What I described above in post #2 of this thread is basically the wet rock planet approach. Where water and basaltic type rock come together
serpentization reactions can produce simple organic compounds. This is a NASA favorite and is considered a likely basis for life arising on Earth and the basis of looking for (Earth-like) life on many planets, such as Mars (formerly wet, possibly still so on the inside) and Enceladus (thought by some to have a solid center, surrounded by an ocean under a layer of ice). These kind of reactions have been seem on Earth and in labs. In addition, greigite (which can act as a catalyst for some of these reactions) is a naturally occurring mineral. Simple organic chemicals can be produced in this manner, but not a living process.
There may be other ways to made the chemicals needed for Earth-like life. There may also be other kinds of life chemically distinct. No one knows and our negatives are neither informative nor convincing (to me anyway). Assembly theory can (in theory) get around this problem.

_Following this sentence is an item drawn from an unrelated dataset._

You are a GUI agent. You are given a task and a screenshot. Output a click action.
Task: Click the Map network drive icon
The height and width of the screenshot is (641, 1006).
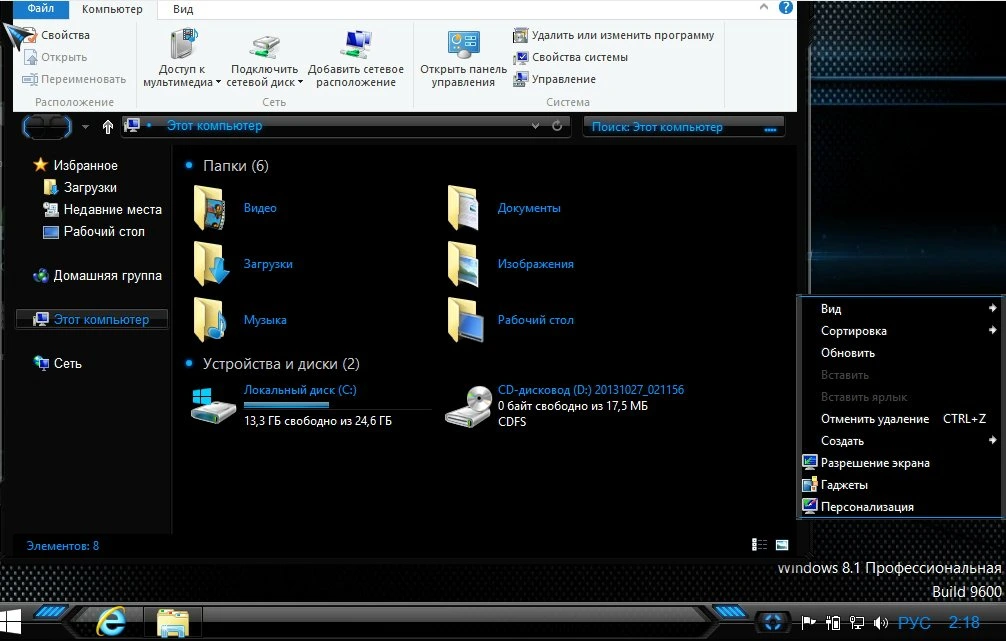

On the other hand assembly theory is not a theory about how life works and the steps it went through during its emergence. So it says nothing about these mechanisms and is only concerned what is statistically unlikely enough (for non-living processes to make) to have to have been made by life.
What would be more convincing and fulfilling (to me) would be:
- bring back materials so they could be studied in labs on Earth, or
- take people to Mars and do lab stuff there, or
- make much more sophisticated robots and Martian labs to study things on Mars without people there.
What was found on Mars is basically a fossil of which only the chemistry and some not too detailed structure could be studied. Sectioning rocks and looking at them under a nice microscope would be more informative.
Even then there is the issue of clearly identifying life if you were to find it. Near the border between living and non-living this can be difficult.
If I were deciding what to do, I would get people (or highly capable robots) on Mars with a drilling rig an start sampling subsurface areas where liquid water might exist. (Earthly life has no problem living far under ground.) Being subsurface would. protect the life forms from the bad space stuff (UV etc.) and there would be chemicals there they could eat. That's where I would thing life would be on Mars if its there. The samples could be then analyzed in Martian labs by the robots or people.
There are also planetary protection procedures to follow to avoid contaminating Mars with Earth life. These make everything more difficult (like collecting samples) and could be interpreted as ruling out putting people on Mars at all (due to contamination hazards).